Although there is no need to add native or synthetic polymers, they may be added to detergents intended for use in hard-water areas in quantities of at most about 12% by weight and preferably in quantities of around 3 to 8% by weight. The native polymers include, for example, oxidized starch (for example German patent application P 42 28 786.3) and polyamino acids, such as polyglutamic acid or polyaspartic acid (for example the products of Cygnus and SRCHEM).

The synthetic polymer used is preferably the successful powder-form poly(meth)acrylate with an active substance content of around 92 to 95% by weight and/or a granular alkaline detergent additive based on sodium salts of homopolymeric or copolymeric (meth)acrylic acids which is the subject of DE-OS 39 37 469. This additive consists of:

(a) 35 to 60% by weight of sodium salts of at least one homopolymeric or copolymeric (meth)acrylic acid,

(b) 25 to 50% by weight of sodium carbonate (anhydrous),

(c) 4 to 20% by weight of sodium sulfate (anhydrous) and

(d) 1 to 7% by weight of water and preferably of

(a) 40 to 55% by weight and, more particularly, 45 to 52% by weight,

(b) 30 to 45% by weight and, more particularly, 30 to 40% by weight,

(c) 5 to 15% by weight and, more particularly, 5 to 10% by weight and

(d) 2 to 6% by weight and, more particularly, 3 to 5% by weight

of the compounds mentioned above.

The poly(meth)acrylates may be used in powder form or in the form of a 40% aqueous solution, but preferably in granular form. Suitable polyacrylates include Alcosperse® types, products of Alco: Alcosperse® 102, 104, 106, 404, 406; Acrylsol® types, products of Norsohaas: Acrylsol® A 1N, LMW 45N, LMW 10N, LMW 20N, SP 02N, Norasol® SL1, WL2, WL3, WL4; Degapas®, a product of Degussa; Goodrite® K-XP 18, a product of Goodrich. Copolymers of polyacrylic acid and maleic acid (poly(meth)acrylates) may also be used and include, for example, Sokalan® types, products of BASF: Sokalan® CP 5, CP 7; Acrysol® types, products of Norsohaas: Acrysol® QR 1014; Alcosperse® of Alco: Alcosperse® 175; the granular alkaline detergent additive according to DE 39 37 469.

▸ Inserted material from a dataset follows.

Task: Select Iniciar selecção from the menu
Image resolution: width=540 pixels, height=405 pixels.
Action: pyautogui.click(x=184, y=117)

Up to about 5.0% by weight and, more particularly, around 0.01 to 0.3% by weight of nitrogen-containing corrosion inhibitors are preferably added to the detergents according to the invention to prevent tarnishing, above all of silver dishes and cutlery. These nitrogen-containing compounds may be amino acids, such as histidine or cysteine, or heterocycles containing 2 or 3N atoms in the ring. Effective compounds containing 2N atoms in the ring include, for example, 4-methyl-2-pyrazolin-5-one and 3-methyl-3-pyrazolin-5-one. Representatives of compounds containing 3N atoms in the ring are, for example, benzotriazole, tolyl triazole and N-alkylated tolyl triazole (Belclene® 512). However, isocyanuric acid and melamine have also proved to be effective. These compounds may be used either individually or in the form of mixtures.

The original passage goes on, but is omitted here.